"Puntare all’’inaudito’, non all’ ’unico’ perché già è stato fatto tutto prima di noi". È il pluri-obiettivo che persegue Carolina Bubbico, cantante, polistrumentista, compositrice, per tre volte direttrice d’orchestra a Sanremo. Con un dettaglio che sembra geologico: nell’effondere arte, qualsiasi essa sia, stratifica, sovrappone, fa emergere, lavora per placche tettoniche piuttosto che per sussurri e sillabe.
Una Pangea sonora in cui tutto torna a toccarsi.

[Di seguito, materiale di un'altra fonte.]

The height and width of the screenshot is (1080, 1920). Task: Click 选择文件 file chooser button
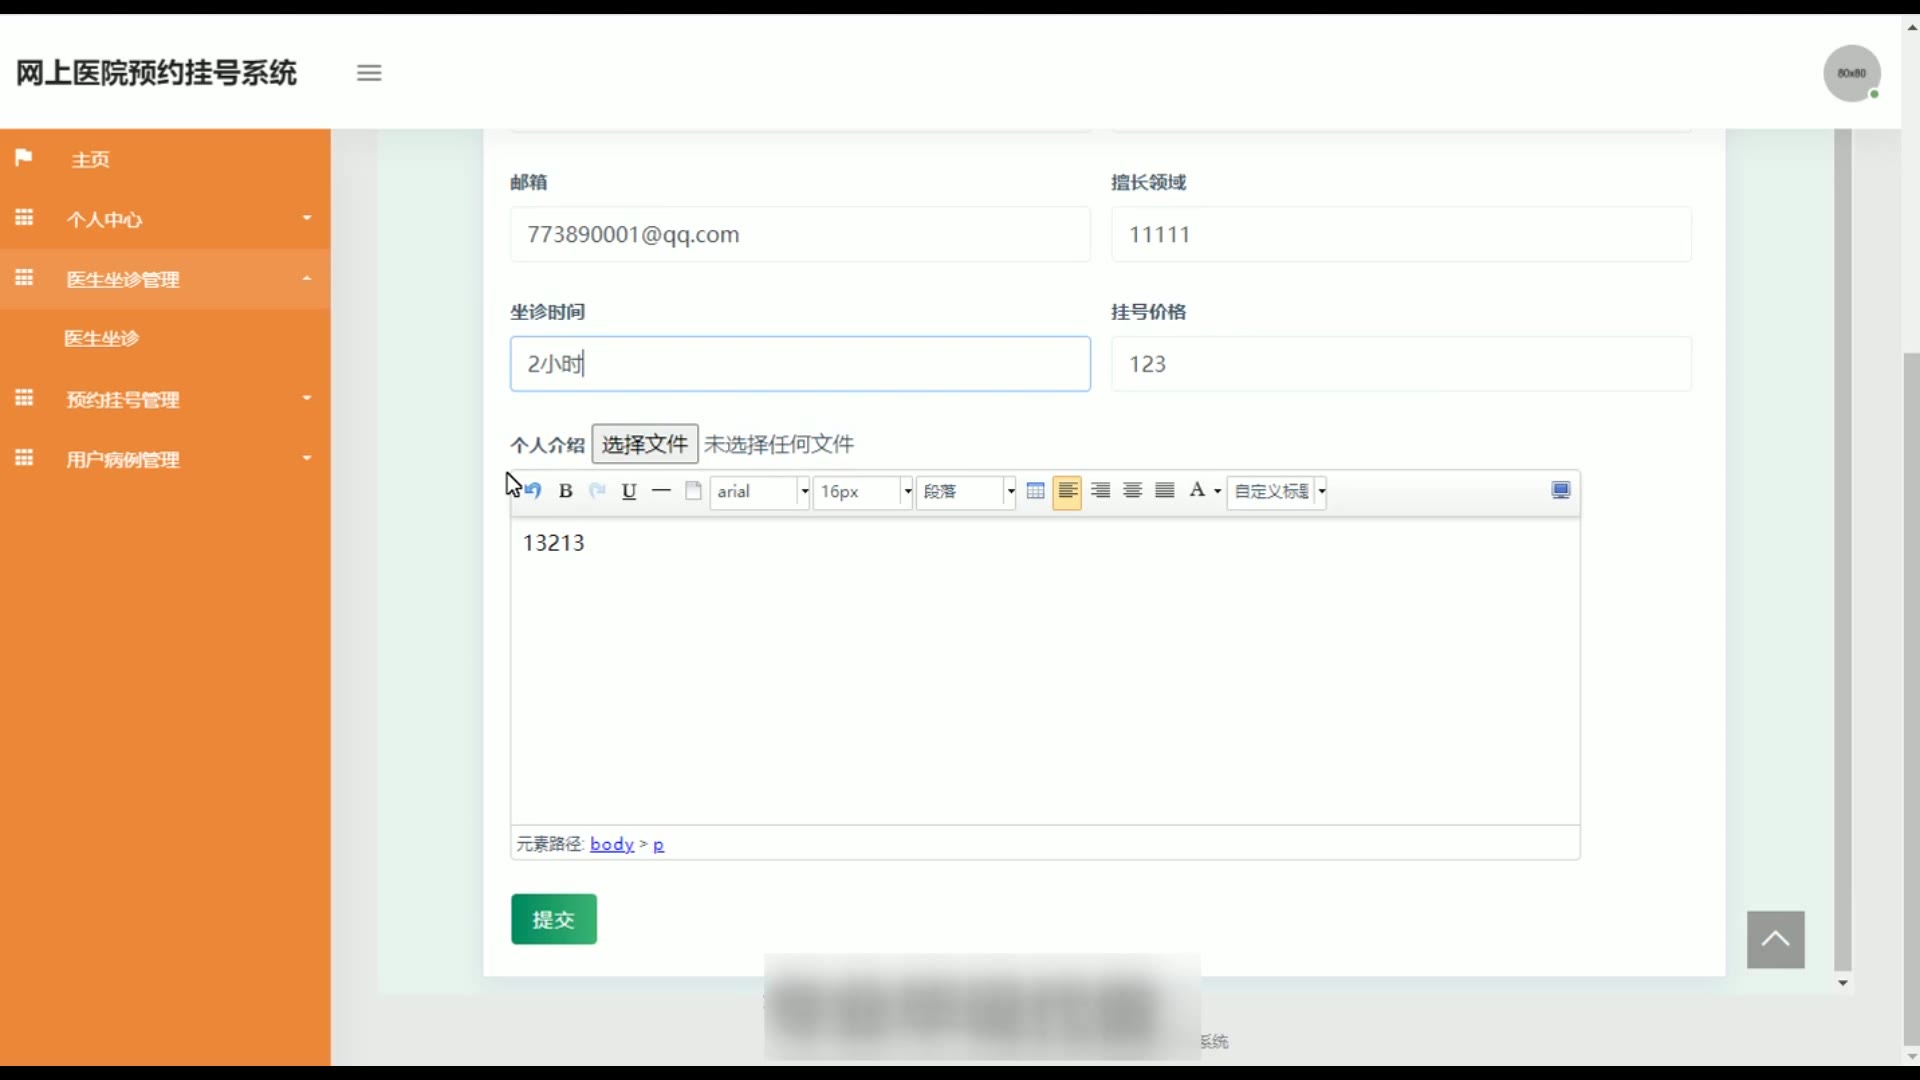click(x=644, y=444)
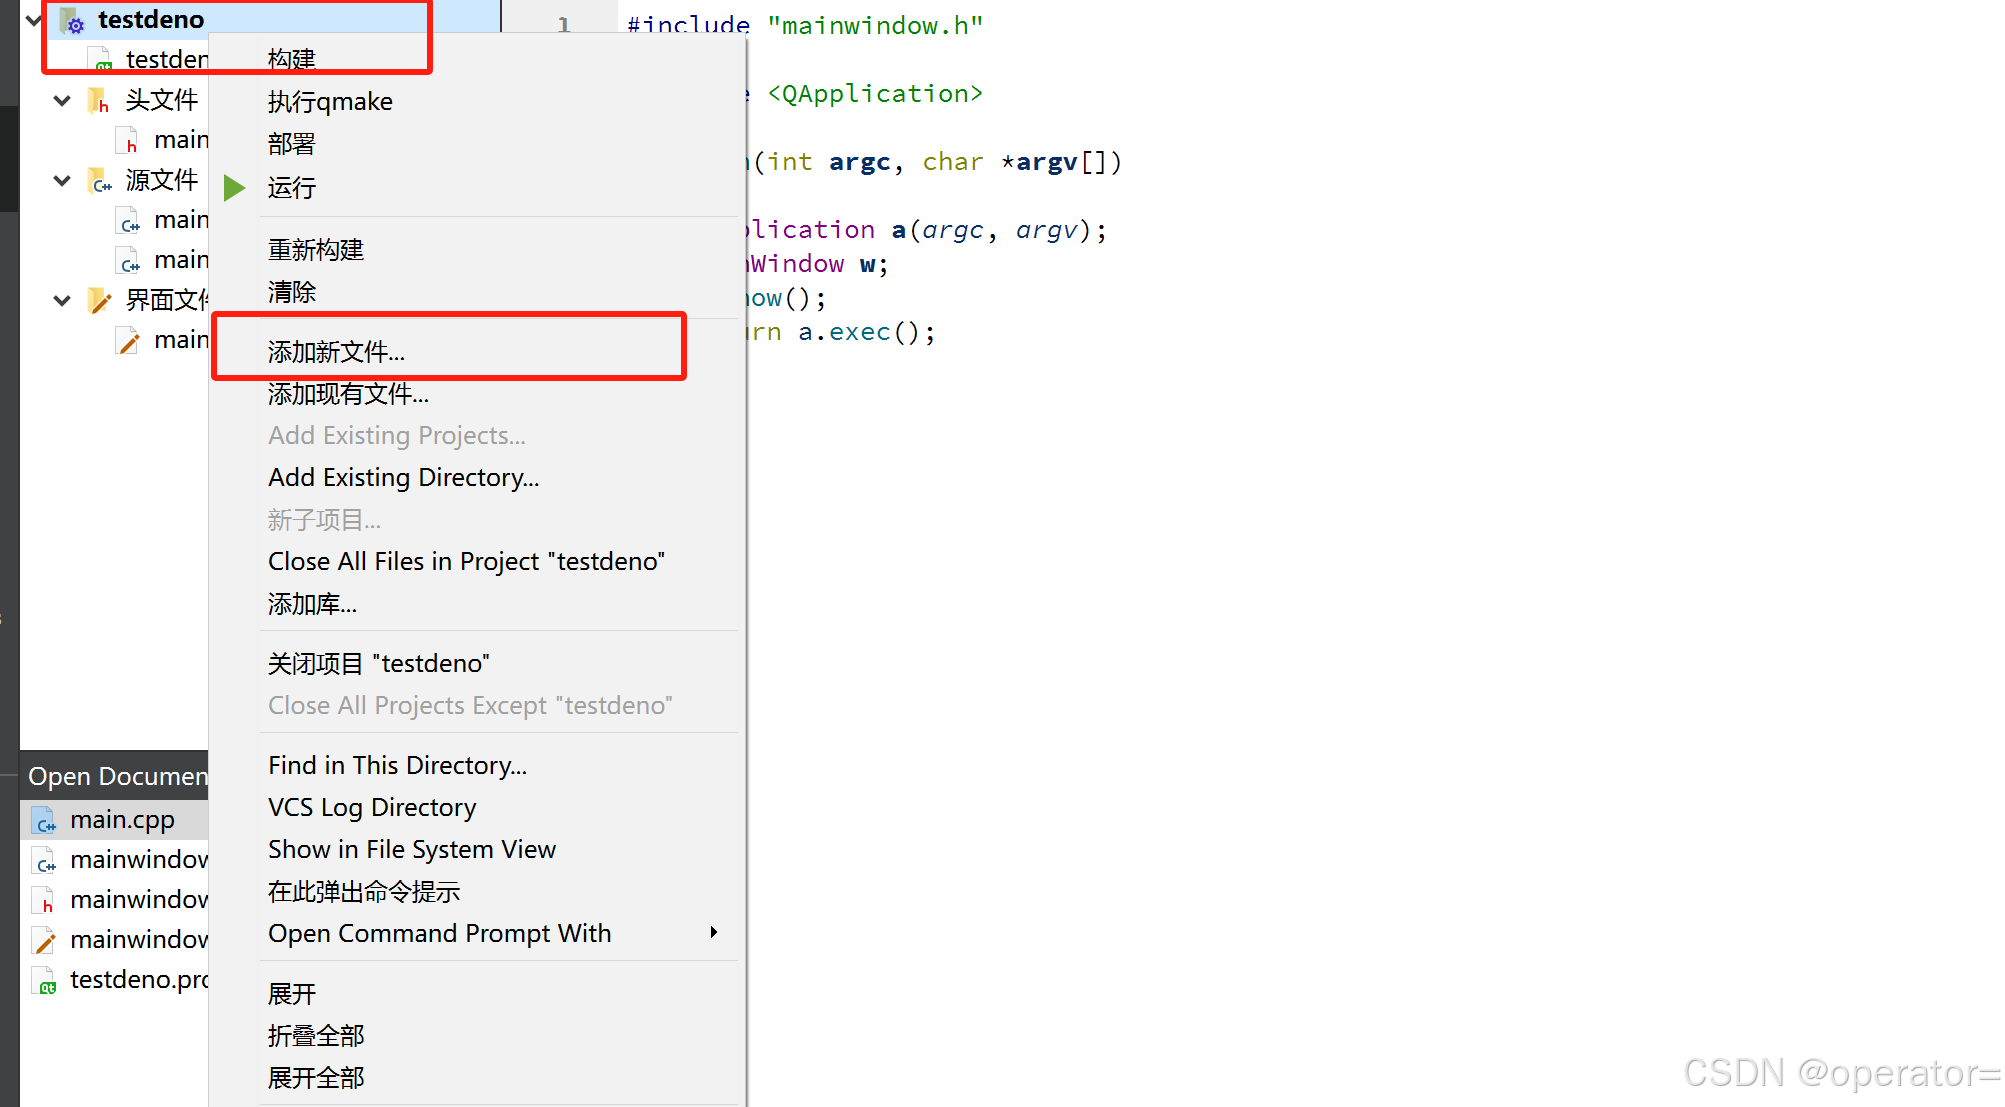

Ce ne parla in occasione della presentazione di Vocàlia_ GroundUP Music_, quarto album che stasera alla voce e percussioni sfoglia al Bravo Caffè (alle 22) col fratello Filippo (basso e voce) e Gabriel Pardo (percussioni e voce).
Carolina, dopo Controvento, Una donna e Il dono dell’ubiquità, arriva Vocàlia: sveliamone l’onomatopea.
"Il disco, uscito ad aprile, che porto in tour in estate, è un’orchestra multilingue su nove tracce di melodia e armonia, ritmo, messaggio. La parte ritmica è stata registrata da Abdissa Assefa e Filippo ha curato la produzione dell’album, suonando i synth bass".
Un satellite che ruota intorno al suo progetto sinfonico Pangea?